Steve Corpening

Personal information
- Full name: Steven Corpening
- Date of birth: August 11, 1965 (age 60)
- Place of birth: Rantoul, Illinois, United States
- Position: Forward; midfielder;

Youth career
- 1984–1985: American River College
- 1987: Cal State-Sacramento

Senior career*
- Years: Team / Apps / (Gls)
- 1989–1991: San Francisco Bay Blackhawks / ? / (21)
- 1992–1996: San Jose Oaks
- 1993–1995: Sacramento Knights (indoor)

= Steve Corpening =

American soccer player

Steve Corpening (born August 11, 1965, in Rantoul, Illinois) is a former U.S. soccer player who was the 1989 Western Soccer League leading scorer.
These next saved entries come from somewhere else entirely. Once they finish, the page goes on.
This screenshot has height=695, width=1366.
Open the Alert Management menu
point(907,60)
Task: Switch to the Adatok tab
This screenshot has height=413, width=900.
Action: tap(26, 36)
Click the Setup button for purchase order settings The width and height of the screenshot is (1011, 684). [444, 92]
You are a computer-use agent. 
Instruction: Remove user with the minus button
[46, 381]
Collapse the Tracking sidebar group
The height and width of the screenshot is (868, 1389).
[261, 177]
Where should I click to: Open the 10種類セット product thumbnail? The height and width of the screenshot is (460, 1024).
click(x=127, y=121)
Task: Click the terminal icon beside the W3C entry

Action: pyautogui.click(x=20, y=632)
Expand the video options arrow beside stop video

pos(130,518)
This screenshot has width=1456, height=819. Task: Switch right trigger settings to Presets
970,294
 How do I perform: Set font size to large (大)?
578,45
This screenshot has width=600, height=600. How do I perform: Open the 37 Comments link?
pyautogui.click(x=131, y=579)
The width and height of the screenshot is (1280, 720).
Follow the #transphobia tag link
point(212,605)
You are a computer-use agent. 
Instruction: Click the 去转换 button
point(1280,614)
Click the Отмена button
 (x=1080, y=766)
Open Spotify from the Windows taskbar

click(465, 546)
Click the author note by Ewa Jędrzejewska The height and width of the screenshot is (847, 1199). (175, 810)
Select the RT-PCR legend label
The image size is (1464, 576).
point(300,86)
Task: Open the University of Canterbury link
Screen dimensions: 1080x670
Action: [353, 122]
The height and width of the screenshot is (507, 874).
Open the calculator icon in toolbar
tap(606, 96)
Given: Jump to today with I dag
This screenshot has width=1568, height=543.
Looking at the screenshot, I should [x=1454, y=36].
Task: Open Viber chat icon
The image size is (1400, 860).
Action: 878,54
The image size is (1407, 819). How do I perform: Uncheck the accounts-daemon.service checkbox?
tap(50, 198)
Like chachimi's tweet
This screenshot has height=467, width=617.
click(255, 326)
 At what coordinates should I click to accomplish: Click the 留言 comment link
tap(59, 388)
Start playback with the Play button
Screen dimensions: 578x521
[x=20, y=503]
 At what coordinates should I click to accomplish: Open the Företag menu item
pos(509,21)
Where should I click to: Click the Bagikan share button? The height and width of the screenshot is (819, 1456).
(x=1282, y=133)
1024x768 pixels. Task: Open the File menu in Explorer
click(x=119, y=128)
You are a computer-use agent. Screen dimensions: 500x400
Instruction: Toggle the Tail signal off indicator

He three seasons in the American Professional Soccer League and three in the Continental Indoor Soccer League.

==Youth==
Born in Illinois, Corpening grew up in England where his father, a member of the United States Air Force was stationed. Corpening's family moved to Dixon, California where he graduated from Dixon High School. In 1984, he entered American River College where he was a 1984 All Northern California soccer player. In 1986, he transferred to California State University, Sacramento. However, he was ineligible to play the 1986 season. He spent the 1987 season with Cal State, scoring nine goals and assistant on four others en route to earning second team Division II All American honors. He was inducted into the Sac State Honor Roll in 2002.

==Professional==
In 1989, Corpening signed with the expansion San Francisco Bay Blackhawks of the Western Soccer League (WSL). That season, he led the WSL in goals with eleven, earning second team All Star honors. In 1990, the WSL merged with the American Soccer League to form the American Professional Soccer League. That year, Corpening moved to the midfield which brought a reduction in goals to nine. In 1991, because of injury, he played only five games, scoring no goals. In 1992, he joined the San Jose Oaks in the semi-professional California Super League. He continued to play for the Oaks through at least 1996. In April 1993, the Sacramento Knights of the Continental Indoor Soccer League (CISL) drafted Corpening. He played for the Knights through the 1995 season.